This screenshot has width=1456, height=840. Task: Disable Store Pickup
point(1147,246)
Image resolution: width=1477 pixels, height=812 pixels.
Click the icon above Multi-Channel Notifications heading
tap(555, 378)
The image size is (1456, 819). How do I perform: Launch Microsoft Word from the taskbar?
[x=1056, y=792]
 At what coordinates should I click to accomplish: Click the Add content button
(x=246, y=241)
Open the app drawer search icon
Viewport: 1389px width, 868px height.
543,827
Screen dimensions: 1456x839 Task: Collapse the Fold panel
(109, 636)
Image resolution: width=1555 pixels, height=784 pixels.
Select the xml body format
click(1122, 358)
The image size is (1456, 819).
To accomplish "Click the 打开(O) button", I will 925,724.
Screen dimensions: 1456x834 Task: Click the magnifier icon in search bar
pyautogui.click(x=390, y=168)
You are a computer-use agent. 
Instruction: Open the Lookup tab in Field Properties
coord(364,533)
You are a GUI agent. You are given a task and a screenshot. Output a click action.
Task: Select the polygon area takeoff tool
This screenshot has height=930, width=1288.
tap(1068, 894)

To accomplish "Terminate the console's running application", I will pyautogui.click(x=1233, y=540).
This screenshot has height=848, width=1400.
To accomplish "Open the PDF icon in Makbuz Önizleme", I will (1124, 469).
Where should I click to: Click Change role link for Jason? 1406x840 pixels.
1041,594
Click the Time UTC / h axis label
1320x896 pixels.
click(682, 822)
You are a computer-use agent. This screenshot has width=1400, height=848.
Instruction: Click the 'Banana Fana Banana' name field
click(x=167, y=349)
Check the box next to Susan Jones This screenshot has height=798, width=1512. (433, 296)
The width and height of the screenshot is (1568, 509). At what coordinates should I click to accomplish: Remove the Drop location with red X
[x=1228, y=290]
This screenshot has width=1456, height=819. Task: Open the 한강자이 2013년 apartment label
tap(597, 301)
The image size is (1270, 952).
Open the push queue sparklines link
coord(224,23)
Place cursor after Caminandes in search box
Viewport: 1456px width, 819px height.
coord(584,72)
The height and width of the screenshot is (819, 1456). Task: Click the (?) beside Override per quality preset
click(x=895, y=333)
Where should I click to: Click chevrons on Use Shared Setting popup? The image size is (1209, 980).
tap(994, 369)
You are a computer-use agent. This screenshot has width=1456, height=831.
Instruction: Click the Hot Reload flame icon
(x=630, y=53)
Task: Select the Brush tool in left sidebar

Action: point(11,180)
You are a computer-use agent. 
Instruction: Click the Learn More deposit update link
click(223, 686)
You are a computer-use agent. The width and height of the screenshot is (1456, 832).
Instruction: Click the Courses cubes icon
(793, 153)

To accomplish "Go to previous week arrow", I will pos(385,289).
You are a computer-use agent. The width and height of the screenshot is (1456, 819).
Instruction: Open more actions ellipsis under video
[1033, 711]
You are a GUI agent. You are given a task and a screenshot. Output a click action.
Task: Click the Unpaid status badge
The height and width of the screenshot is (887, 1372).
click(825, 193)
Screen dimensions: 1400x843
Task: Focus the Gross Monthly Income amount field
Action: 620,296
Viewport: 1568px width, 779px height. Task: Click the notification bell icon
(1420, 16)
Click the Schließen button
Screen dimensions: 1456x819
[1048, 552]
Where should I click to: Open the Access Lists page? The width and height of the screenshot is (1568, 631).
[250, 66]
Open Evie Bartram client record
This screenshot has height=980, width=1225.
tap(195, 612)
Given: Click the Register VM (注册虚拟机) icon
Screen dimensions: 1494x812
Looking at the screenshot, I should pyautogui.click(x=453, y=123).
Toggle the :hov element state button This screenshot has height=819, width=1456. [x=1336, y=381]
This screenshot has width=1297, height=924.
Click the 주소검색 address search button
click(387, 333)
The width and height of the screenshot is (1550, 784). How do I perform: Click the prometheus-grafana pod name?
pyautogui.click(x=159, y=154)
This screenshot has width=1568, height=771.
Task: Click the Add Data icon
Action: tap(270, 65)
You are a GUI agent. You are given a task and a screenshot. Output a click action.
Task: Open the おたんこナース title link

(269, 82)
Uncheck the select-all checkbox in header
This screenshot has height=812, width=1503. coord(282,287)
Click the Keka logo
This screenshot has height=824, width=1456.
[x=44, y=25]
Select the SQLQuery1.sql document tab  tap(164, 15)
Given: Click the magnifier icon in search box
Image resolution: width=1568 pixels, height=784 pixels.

-------------------------

**Problem description**.
Return all of the material exactly as written, from the first line through the last.

**Solution to this problem**.
This screenshot has width=1456, height=840. Task: Disable Store Pickup
point(1147,246)
Image resolution: width=1477 pixels, height=812 pixels.
Click the icon above Multi-Channel Notifications heading
tap(555, 378)
The image size is (1456, 819). How do I perform: Launch Microsoft Word from the taskbar?
[x=1056, y=792]
 At what coordinates should I click to accomplish: Click the Add content button
(x=246, y=241)
Open the app drawer search icon
Viewport: 1389px width, 868px height.
543,827
Screen dimensions: 1456x839 Task: Collapse the Fold panel
(109, 636)
Image resolution: width=1555 pixels, height=784 pixels.
Select the xml body format
click(1122, 358)
The image size is (1456, 819).
To accomplish "Click the 打开(O) button", I will 925,724.
Screen dimensions: 1456x834 Task: Click the magnifier icon in search bar
pyautogui.click(x=390, y=168)
You are a computer-use agent. 
Instruction: Open the Lookup tab in Field Properties
coord(364,533)
You are a GUI agent. You are given a task and a screenshot. Output a click action.
Task: Select the polygon area takeoff tool
This screenshot has height=930, width=1288.
tap(1068, 894)

To accomplish "Terminate the console's running application", I will pyautogui.click(x=1233, y=540).
This screenshot has height=848, width=1400.
To accomplish "Open the PDF icon in Makbuz Önizleme", I will (1124, 469).
Where should I click to: Click Change role link for Jason? 1406x840 pixels.
1041,594
Click the Time UTC / h axis label
1320x896 pixels.
click(682, 822)
You are a computer-use agent. This screenshot has width=1400, height=848.
Instruction: Click the 'Banana Fana Banana' name field
click(x=167, y=349)
Check the box next to Susan Jones This screenshot has height=798, width=1512. (433, 296)
The width and height of the screenshot is (1568, 509). At what coordinates should I click to accomplish: Remove the Drop location with red X
[x=1228, y=290]
This screenshot has width=1456, height=819. Task: Open the 한강자이 2013년 apartment label
tap(597, 301)
The image size is (1270, 952).
Open the push queue sparklines link
coord(224,23)
Place cursor after Caminandes in search box
Viewport: 1456px width, 819px height.
coord(584,72)
The height and width of the screenshot is (819, 1456). Task: Click the (?) beside Override per quality preset
click(x=895, y=333)
Where should I click to: Click chevrons on Use Shared Setting popup? The image size is (1209, 980).
tap(994, 369)
You are a computer-use agent. This screenshot has width=1456, height=831.
Instruction: Click the Hot Reload flame icon
(x=630, y=53)
Task: Select the Brush tool in left sidebar

Action: point(11,180)
You are a computer-use agent. 
Instruction: Click the Learn More deposit update link
click(223, 686)
You are a computer-use agent. The width and height of the screenshot is (1456, 832).
Instruction: Click the Courses cubes icon
(793, 153)

To accomplish "Go to previous week arrow", I will pos(385,289).
You are a computer-use agent. The width and height of the screenshot is (1456, 819).
Instruction: Open more actions ellipsis under video
[1033, 711]
You are a GUI agent. You are given a task and a screenshot. Output a click action.
Task: Click the Unpaid status badge
The height and width of the screenshot is (887, 1372).
click(825, 193)
Screen dimensions: 1400x843
Task: Focus the Gross Monthly Income amount field
Action: 620,296
Viewport: 1568px width, 779px height. Task: Click the notification bell icon
(1420, 16)
Click the Schließen button
Screen dimensions: 1456x819
[1048, 552]
Where should I click to: Open the Access Lists page? The width and height of the screenshot is (1568, 631).
[250, 66]
Open Evie Bartram client record
This screenshot has height=980, width=1225.
tap(195, 612)
Given: Click the Register VM (注册虚拟机) icon
Screen dimensions: 1494x812
Looking at the screenshot, I should pyautogui.click(x=453, y=123).
Toggle the :hov element state button This screenshot has height=819, width=1456. [x=1336, y=381]
This screenshot has width=1297, height=924.
Click the 주소검색 address search button
click(387, 333)
The width and height of the screenshot is (1550, 784). How do I perform: Click the prometheus-grafana pod name?
pyautogui.click(x=159, y=154)
This screenshot has width=1568, height=771.
Task: Click the Add Data icon
Action: tap(270, 65)
You are a GUI agent. You are given a task and a screenshot. Output a click action.
Task: Open the おたんこナース title link

(269, 82)
Uncheck the select-all checkbox in header
This screenshot has height=812, width=1503. coord(282,287)
Click the Keka logo
This screenshot has height=824, width=1456.
[x=44, y=25]
Select the SQLQuery1.sql document tab  tap(164, 15)
Given: Click the magnifier icon in search box
Image resolution: width=1568 pixels, height=784 pixels.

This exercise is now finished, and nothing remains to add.